E cuando arrivo a casa
June 18th, 2008
Eco! CA-PU-CCI-NO! No, no me lo he tomado nada más llegar a casa, pero siempre me ha gustado esta frase… la de veces que la habré repetido durante mi adolescencia. O no tengo de qué hablar o los temas aparecen por doquier (me pasa igual con todo… me viene siempre todo de golpe… en fin). Y estoy agotada, porque llevo un mes bastante maratoniano y seguirá siéndolo hasta el próximo mes de julio, pero creo que el café que me he tomado esta tarde me ha excitado y no puedo parar de darle a la tecla ahora.
No habituo a tomar café, siempre que voy a un bar/cafetería pido un té con leche… pero esta tarde he quedado con el mejor barista de Euskadi y tras charlar un rato con él, me ha hecho una pequeña demostración de las bebidas que preparó para el certamen. Habíamos hablado con anterioridad, ya que la semana pasada se hizo con el campeonato de Gipuzkoa y ahora, los cafés que prepara este chico han sido considerados los mejores del País Vasco. Como digo, los cafés no son lo mío… me encanta el aroma… eso es cierto, siempre me ha atraído su olor, pero su sabor me parece fuerte. Sólo tomo café cuando tengo la tensión muy baja o no queda otra. Eso sí, siempre me aseguro de echar dos sobres de azúcar. ¡Endulza la vida!

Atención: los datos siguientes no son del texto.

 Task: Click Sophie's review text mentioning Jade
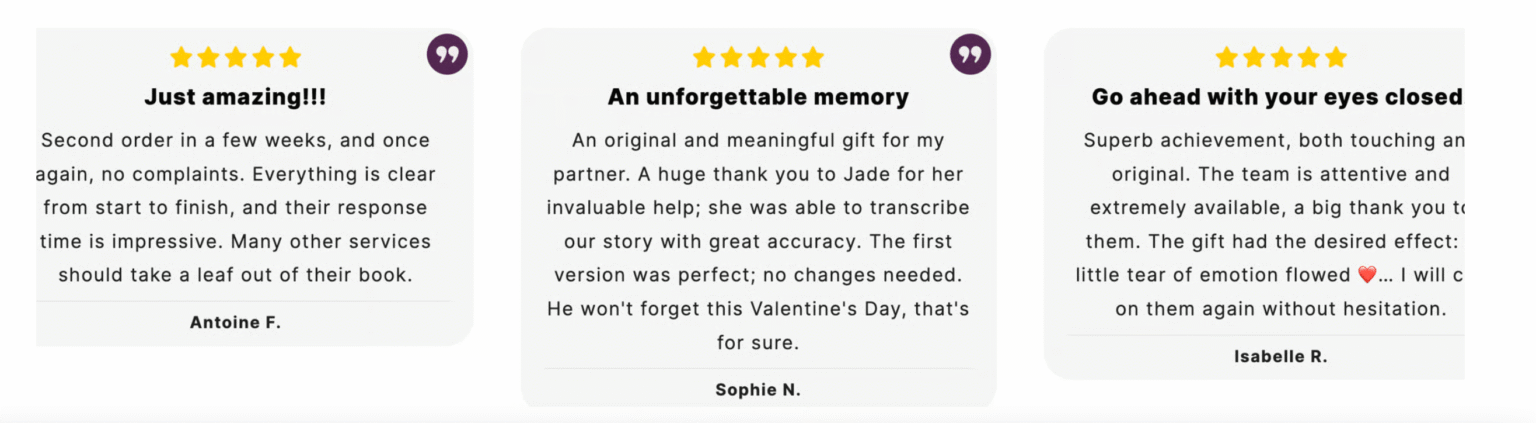[758, 241]
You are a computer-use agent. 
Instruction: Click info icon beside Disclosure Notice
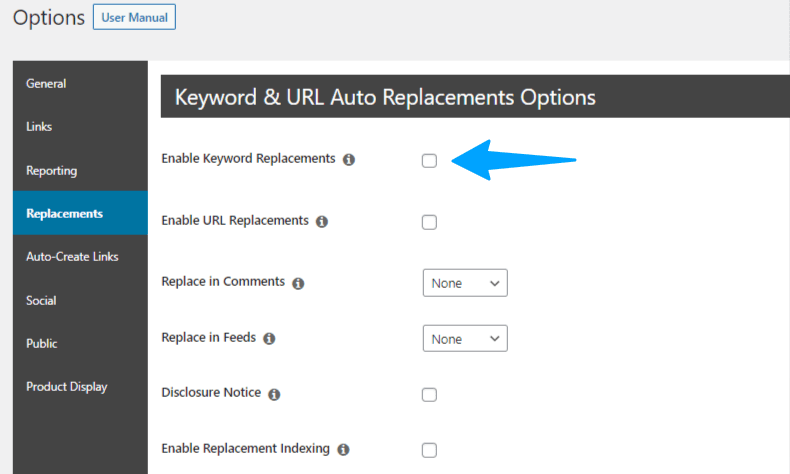coord(274,394)
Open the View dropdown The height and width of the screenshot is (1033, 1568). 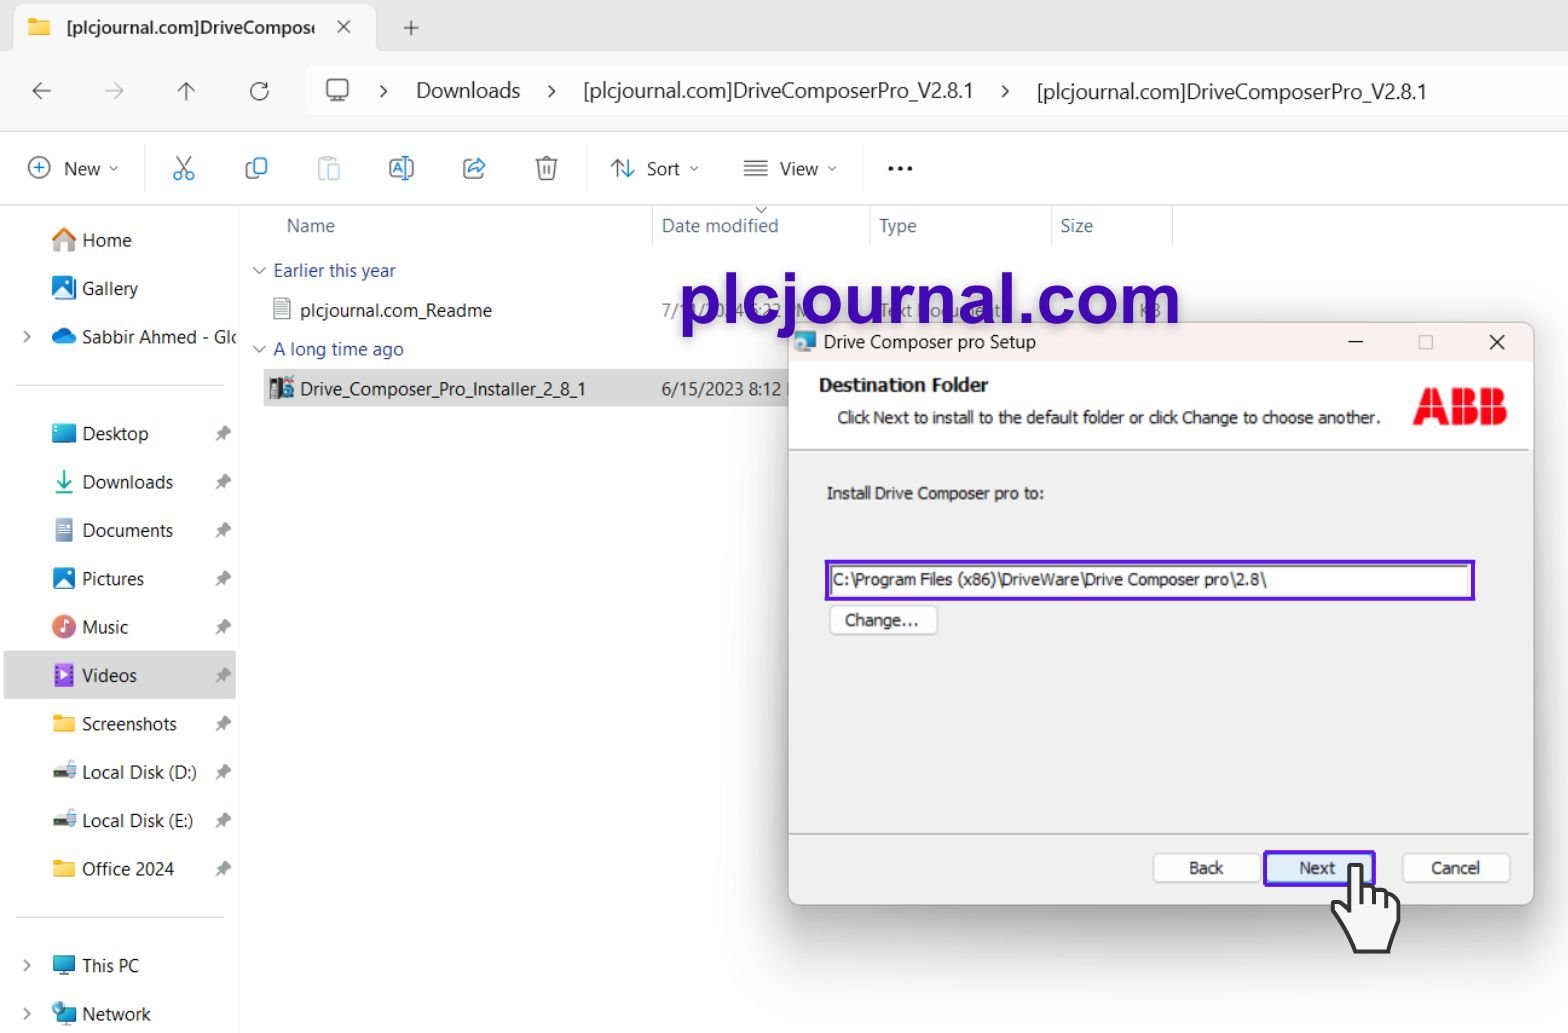pos(790,169)
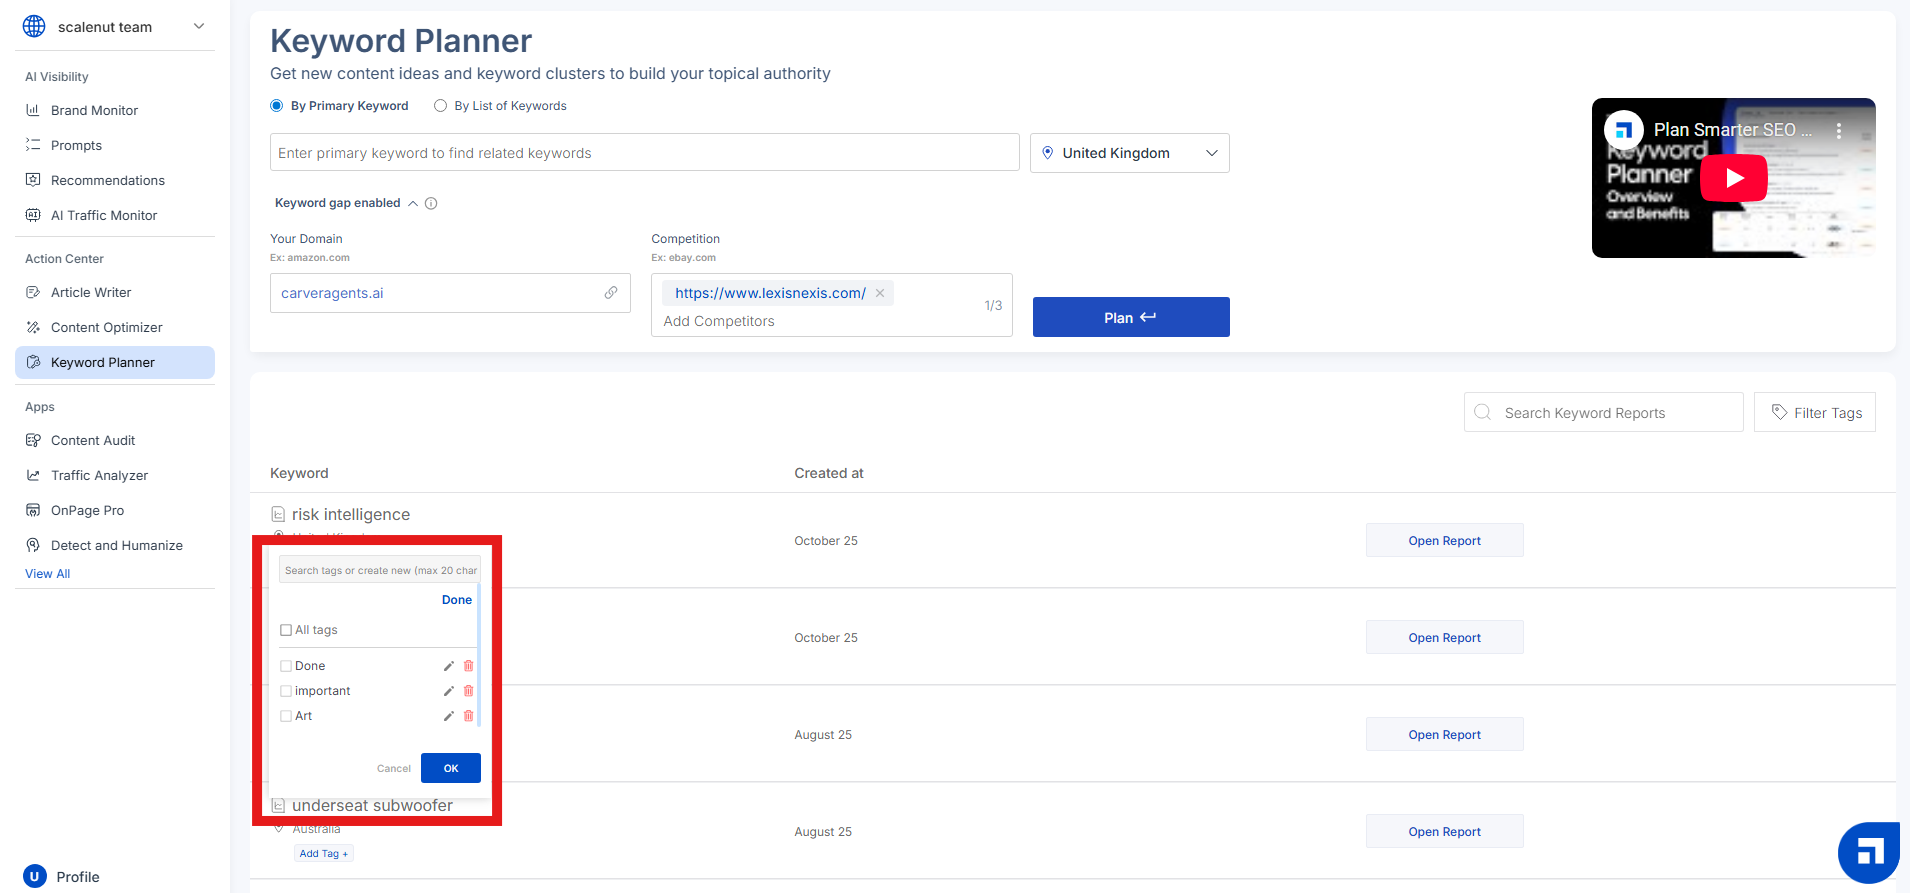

Tras terminar con las preguntas, el barista me ha preparado un capuccino y yo no he podido negarme a tal invitación. Estaba ilusionado. Quería mostrarme por qué sus bebidas habían sido consideradas las mejores. Leche de los Alpes emulsionada, café arábigo y el dibujo de un corazón como presentación me esperaban en el bar. ¿Sin azúcar? ¿Sin un grano de azúcar?
Pues no, no hacía falta endulzarlo… gracias a una emulsión correcta, había conseguido un balance entre el café y la leche, que le daba un sabor perfecto a mi capuccino. Estaba delicioso, la verdad.
No como el primero que tomé en mi vida. Fue en Italia, no podía haber sido en otro lugar. Nos encontrábamos a escasas dos horas de Verona y tras más de dieciocho en el autobús, los profesores del insti decidieron hacer una pequeña parada en un área de servicio. Dos carabinieri charlaban distendidamente en la puerta de la tienda. Mis amigas y yo entramos, y nos dirigimos rápidamente a los baños.
La primera palabra que aprendí en italiano fue uscita. Me hizo gracia este término: “es como excita, pero con us…”, claro que después aprendí que se pronuncia uxita… pero son de esas cosas que se te quedan grabadas. Cuando salí del baño, me dirigí a la barra y en mi pobre italiano pedí un capuccino. Dios, sabía a rayos! Pero pude presumir de haber tomado mi primer capuccino en Italia.
Bella Italia… irónicamente, ni los cafés, ni los gelatto, ni las pizzas que tomé fueron las mejores. El gelatto ni lo llegué a saborear, porque en mi torpeza habitual, nada más salir de la heladería se me cayó al suelo. Pero el viaje a Italia fue único… de los mejores que recuerdo. Lo pasamos tan bien y nos divertimos tanto.
Quizá por eso siempre he querido aprender italiano… en uno de mis estantes, tengo varios fascículos para aprender esta lengua pero, hasta ahora, todo lo que sé decir es mi chiamo Maider y poco más… todo llegará. Al igual que llegará una nueva visita a Italia en un futuro. Para algo lancé dos monedas en la Fontana Di Trevi: una para pedir un deseo (que no puedo revelar porque si lo hago no se cumple) y otra para regresar a Italia. Y sé que volveré, algún día. Lo sé. Tengo que hacerlo, rompí mi máscara del Fantasma de la Ópera y aunque sólo sea por eso, tengo que volver a Italia. Y hasta entonces, buona sera cari amici miei! (algo ya sé, no?).
Esto es lo que pasa cuando termino rendida tras una larga jornada laboral, divago y divago… mi escusi! (ya callo, lo juro).